KPK telah berkoordinasi dengan pihak-pihak yang kompeten untuk menelusuri uang korupsi tersebut. Termasuk koordinasi dengan Bank Pembangunan Daerah (BPD) Papua.
“Kan semua uang Pemprov mengalir lewat BPD Papua, penarikan-penarikan tunai, siapa saja vendor yang selama ini mengerjakan proyek di Papua, tentu akan didalami. Jadi tidak berhenti di kasus suap dan gratifikasi,” kata Marwata.
Agar perusahaannya mendapatkan sejumlah proyek pembangunan infrastruktur di Papua.Direktur PT Tabi Bangun Papua, Rijatono Lakka menyerahkan sejumlah uang gratifikasi, kepada LE Padahal PT Tabi Bangun Papua milik Rijatono tidak memiliki pengalaman dalam bidang konstruksi bisnisnya bergerak pada bidang farmasi.
Selain Lukas, Rijatono juga diduga menemui sejumlah pejabat di Pemprov Papua terkait proyek tersebut. Mereka diduga melakukan kesepakatan berupa pemberian fee sebesar 14 persen dari nilai kontrak setelah dikurangi nilai PPh dan PPN.

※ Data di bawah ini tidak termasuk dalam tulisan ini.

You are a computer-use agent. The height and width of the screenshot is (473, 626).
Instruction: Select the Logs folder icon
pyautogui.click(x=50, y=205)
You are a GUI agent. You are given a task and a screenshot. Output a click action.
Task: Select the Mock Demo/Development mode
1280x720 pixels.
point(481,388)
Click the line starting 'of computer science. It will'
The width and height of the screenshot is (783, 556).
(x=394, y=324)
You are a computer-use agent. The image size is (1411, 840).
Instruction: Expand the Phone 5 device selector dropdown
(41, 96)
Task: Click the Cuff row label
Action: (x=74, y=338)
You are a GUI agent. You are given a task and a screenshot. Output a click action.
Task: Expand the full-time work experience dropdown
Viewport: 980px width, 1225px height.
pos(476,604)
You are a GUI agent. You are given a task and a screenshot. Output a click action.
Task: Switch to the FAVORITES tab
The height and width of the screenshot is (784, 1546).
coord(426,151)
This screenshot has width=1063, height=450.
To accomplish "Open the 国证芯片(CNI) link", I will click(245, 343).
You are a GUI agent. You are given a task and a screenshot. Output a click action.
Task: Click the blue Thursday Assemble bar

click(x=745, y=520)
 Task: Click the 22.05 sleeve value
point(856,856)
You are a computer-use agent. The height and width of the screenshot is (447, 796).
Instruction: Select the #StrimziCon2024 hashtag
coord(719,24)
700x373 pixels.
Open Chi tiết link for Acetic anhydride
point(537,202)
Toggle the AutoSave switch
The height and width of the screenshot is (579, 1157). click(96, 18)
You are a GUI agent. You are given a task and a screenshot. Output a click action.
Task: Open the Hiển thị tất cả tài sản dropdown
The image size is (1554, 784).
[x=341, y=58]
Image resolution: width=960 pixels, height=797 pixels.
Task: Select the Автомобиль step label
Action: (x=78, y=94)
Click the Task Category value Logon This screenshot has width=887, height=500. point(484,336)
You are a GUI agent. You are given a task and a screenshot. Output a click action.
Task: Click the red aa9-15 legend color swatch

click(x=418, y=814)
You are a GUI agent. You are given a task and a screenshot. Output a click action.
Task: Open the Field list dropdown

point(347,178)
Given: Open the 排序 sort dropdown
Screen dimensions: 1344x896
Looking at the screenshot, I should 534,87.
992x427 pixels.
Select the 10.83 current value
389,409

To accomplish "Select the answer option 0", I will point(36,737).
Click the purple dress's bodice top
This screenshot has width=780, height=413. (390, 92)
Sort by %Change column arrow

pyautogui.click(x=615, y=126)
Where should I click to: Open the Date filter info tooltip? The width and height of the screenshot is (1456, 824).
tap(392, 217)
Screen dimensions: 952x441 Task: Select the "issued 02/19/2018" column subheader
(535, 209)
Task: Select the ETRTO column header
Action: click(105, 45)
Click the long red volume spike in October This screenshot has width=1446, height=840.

Hasilnya PT Tabi Bangun Papua memperoleh pekerjaan paket multiyears peningkatan Jalan Entrop-Hamadi dengan nilai Rp14, 8 miliar, proyek multiyears rehab sarana dan prasarana penunjang PAUD Integrasi dengan nilai Rp 13,3 miliar, dan proyek multiyears penataan lingkungan venue menembak outdoor AURI dengan nilai Rp 12, 9 miliar.
Setelah memperoleh pekerjaan proyek Rijatono diduga menyerahkan uang kepada Lukas Enembe sekitar Rp 1 miliar. Di samping itu, Lukas Enembe juga diduga telah menerima pemberian lain sebagai gratifikasi yang berhubungan dengan jabatannya hingga jumlahnya milyaran rupiah. KPK sedang melakukan penyelidikan kasus ini.